ABOUT THIS EXERCISE: Print the records exactly as written, and let no picture into the answer.

MATERIAL FOR THIS EXERCISE:

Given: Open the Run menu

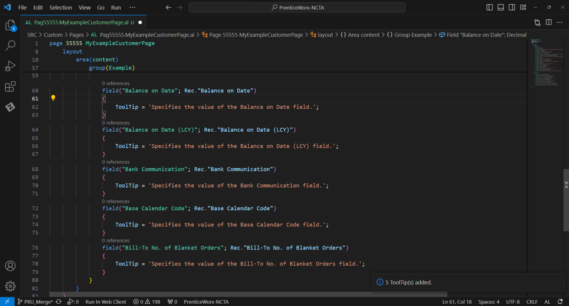Looking at the screenshot, I should 116,7.
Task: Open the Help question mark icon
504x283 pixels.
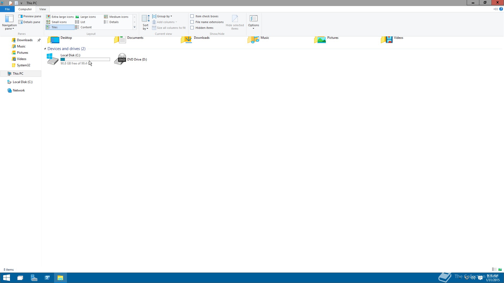Action: 501,9
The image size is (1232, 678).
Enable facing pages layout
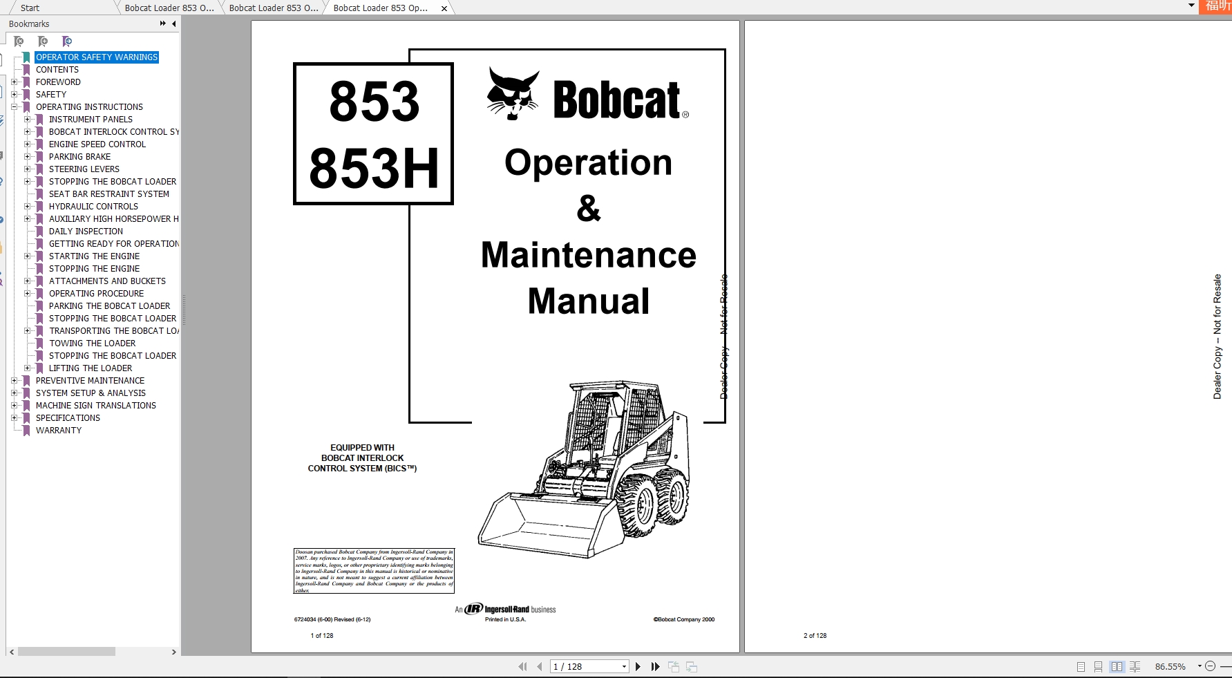click(1119, 666)
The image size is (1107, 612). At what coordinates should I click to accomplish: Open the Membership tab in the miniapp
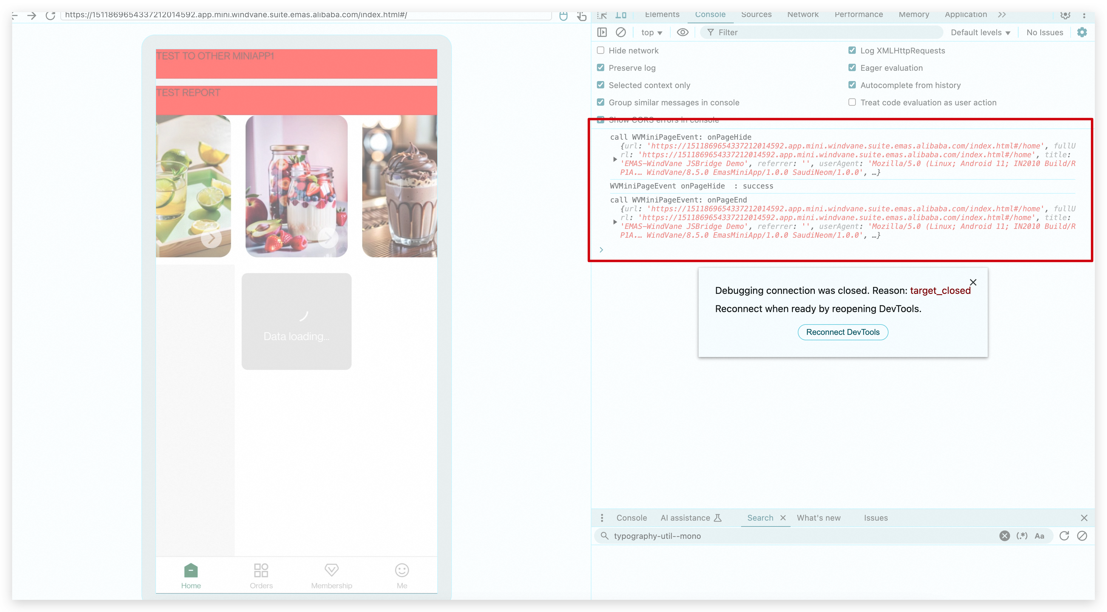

OUTPUT:
Given: Open the Run menu

Looking at the screenshot, I should 116,7.
Task: Open the Help question mark icon
504x283 pixels.
Action: 501,9
The image size is (1232, 678).
Enable facing pages layout
click(1119, 666)
The image size is (1107, 612). At what coordinates should I click to accomplish: Open the Membership tab in the miniapp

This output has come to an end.